### WRITTEN PROBLEM A
According to the post on narrative theology, how is Scripture to be read?
### WRITTEN PROBLEM B
In the narrative theology post, reproduce the stretch from "Wednesday, March 13, 2013" through "way they did.", swapping "stories" for "accounts".

### SOURCE DOCUMENT
++++++++

Wednesday, March 13, 2013

Narrative Theology- An invitation to the story

What an amazing stories we read from Scripture.  These are not just any stories, they are stories that actually happened!  Scripture contains the stories of those who lived before us.  People who walked with God and also people who lived radical lives for the sake of God.  As people who live differently from these people that we read about, it can be hard to compare or try and live the way they did. 
Narrative theology is not anything really new.  Narrative theology reads the stories as they are, as simple stories.  I do not mean by this that they did not actually happen.  But, I think narrative theology may regain something that we have lost.  This loss has come from the way that we even read Scripture.
Scripture is to be read as a story.  It becomes a telling of how God spoke to Israel, how God brought Israel through great times of triumph, exile, and redemption.  God seeks out a relationship with His people by even creating them "in the beginning" (Gen. 1:1).  This very verse seeks to ask the question of why God even creates.  As a Wesleyan, God creates to be in relationship, and that is what the story tells us.

++++++++

### DATA EXCERPT
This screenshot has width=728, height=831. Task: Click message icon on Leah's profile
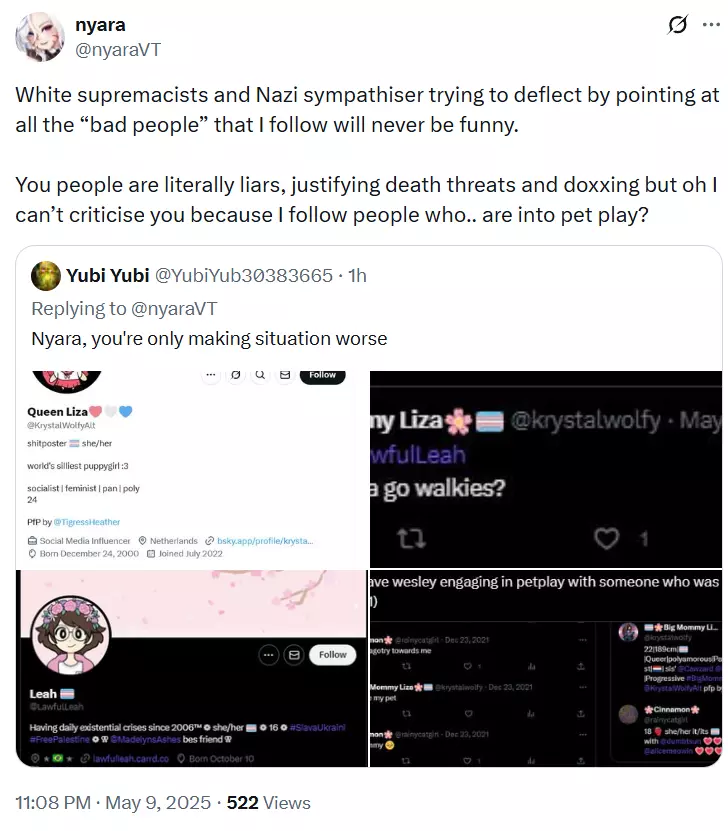click(294, 655)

++++++++

### RESPONSE A
As a story.

### RESPONSE B
Wednesday, March 13, 2013

Narrative Theology- An invitation to the story

What an amazing accounts we read from Scripture.  These are not just any accounts, they are accounts that actually happened!  Scripture contains the accounts of those who lived before us.  People who walked with God and also people who lived radical lives for the sake of God.  As people who live differently from these people that we read about, it can be hard to compare or try and live the way they did.